Syncsort Delivers Native Mainframe Hadoop, Spark Data

Syncsort simplifies mainframe big data access for enterprises seeking governance and compliance in Apache Hadoop and Apache Spark data.

big data

Syncsort, a provider of big data and mainframe software, has upgraded its DMX-h data integration software to enable enterprise organizations to work with mainframe data in Hadoop or Spark in its native format.

Syncsort delivered the new capabilities because some of its large enterprise customers—particularly those in financial services, banking, insurance and health care—needed to maintain their mainframe data in its native format for compliance purposes, the company said.

Tendu Yogurtcu, general manager of Syncsort's big data business, told eWEEK that while many of Syncsort's large enterprise customers want the scalability and cost benefits of Hadoop and Spark for their mainframe data, converting that data for the big data platforms presents compliance challenges because they are required to preserve the data in its original EBCDIC format.
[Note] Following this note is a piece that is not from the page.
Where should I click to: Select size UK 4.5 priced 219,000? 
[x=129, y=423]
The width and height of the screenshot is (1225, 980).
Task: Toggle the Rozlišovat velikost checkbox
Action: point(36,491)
"With this announcement we are basically saying that many of our use cases, which are based on our collaboration with very large customers in financial services, banking and insurance, where regulatory compliance is very critical, need access to their mainframe data in native format," Yogurtcu said. "They want to get access to this mainframe data. However, changing the data format can cause governance and compliance issues. This new feature involves making Hadoop understand this EBCDIC encoded mainframe record format."

The mainframe data has to remain in mainframe format for audit purposes or for archival purposes, she said.

Yogurtcu said that last summer Syncsort open-sourced some Apache Spark packages and mainframe connectors to make mainframe data available for interactive queries as Spark SQL. "And all of these moves, until now, required that that mainframe data be EBCDIC encoded in mainframe-specific format to be translated into something an open system can understand," she said.

The technology Syncsort open-sourced is an IBM z Systems mainframe connector for Apache Spark. The contribution enables enterprises to access and get new insights from their mainframe data with Apache Spark's analytics capabilities and Spark SQL. Yogurtcu said Syncsort is betting that Spark will play a major role in next-generation use cases including the Internet of things. This added to the company's push to transform mainframe data into a format that is easily understandable by Spark. Syncsort's mainframe connector for Spark is similar to the Apache Sqoop mainframe connector that Syncsort released as open source in 2014.

Moreover, based on results of a survey from January of this year, Syncsort identified Spark as one of the key hot trends for 2016. According to the survey, nearly 70 percent of respondents said they are most interested in Apache Spark. Interest in Spark surpassed interest in all other compute frameworks, including the recognized incumbent, MapReduce, which was noted by 55 percent of respondents.